Quando o lucro entra na equação, as implicações legais e comerciais se tornam ainda mais complexas. Mello explica que, em campanhas publicitárias, a situação se torna trabalho infantil artístico, exigindo alvará judicial. “A responsabilidade é das agências, empresas, plataformas e famílias”, destaca. Cléo Garcia, doutoranda em Educação na Unicamp e especialista em Direito Educacional, critica esse tipo de trabalho, mesmo com autorização legal. “Mesmo que a criança diga ‘sim’, ela não tem maturidade para entender o impacto futuro. Não é válido, legalmente”, afirma.

Há situações ainda mais graves. O Instituto Alana já denunciou casos de crianças em propagandas de jogos de azar no Instagram – ilegais no Brasil. A Meta, dona do Instagram, alegou ter removido as publicações, afirmando que suas políticas não permitem conteúdo que promova jogos online com valores monetários para menores de 18 anos.

Mas nem todos expõem seus filhos. A influenciadora e neuropedagoga Maya Eigenmann, com 1,3 milhão de seguidores no Instagram e meio milhão no TikTok, optou por não mostrar mais o rosto ou nome dos filhos há seis meses. “Já pensei que era ‘só uma foto’, mas hoje vejo o risco, a impressão digital que fica”, afirma ela. A segurança digital, com a circulação ilegal de imagens de crianças e o uso de IA para manipulá-las, também pesou na decisão. Maya considera a exposição de crianças chorando ou em situações delicadas um “linchamento público aprovado pelos pais”. Para ela, mesmo posts “inocentes” podem ser problemáticos.

Rebecca Cirino, com mais de 10 mil seguidores no Instagram, também evita expor a filha em situações constrangedoras. “Já me arrependi de posts do puerpério e apaguei tudo que pudesse causar desconforto no futuro. O que minha filha verá se pesquisar meu nome no Google?”, questiona. Ela evita imagens da filha dançando, com uniforme escolar ou tomando picolé, preocupada com predadores online. Ainda assim, busca compartilhar momentos dos quais a filha possa se orgulhar no futuro.
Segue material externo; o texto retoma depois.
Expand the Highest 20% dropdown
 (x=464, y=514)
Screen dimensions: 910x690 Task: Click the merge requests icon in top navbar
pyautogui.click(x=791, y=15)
Especialistas concordam: é possível usar a internet de forma saudável, com responsabilidade. Isso inclui não compartilhar conteúdos íntimos, não ridicularizar os filhos e evitar o uso comercial da imagem. Há casos de jovens que recorreram à Justiça para remover imagens vexatórias da infância, mostrando o impacto a longo prazo.

Mello defende ações educativas para pais, fiscalização de práticas ilegais e maior controle sobre as redes sociais. Garcia pede urgência e firmeza do Estado, com campanhas educativas e regulamentação específica, como o Projeto de Lei 4776/2023, que busca regulamentar o “sharenting”.

A Meta não quis se manifestar. O TikTok afirmou que o caso do suco está sendo analisado e que pode aplicar “regras apropriadas” caso viole as diretrizes, que proíbem conteúdo que coloque jovens em risco. A plataforma garante ter políticas rigorosas de publicidade e uma equipe de especialistas em desenvolvimento infantil. A empresa também afirma que contas com crianças menores de 13 anos devem ter administração e produção de conteúdo claramente lideradas por um adulto para não serem removidas.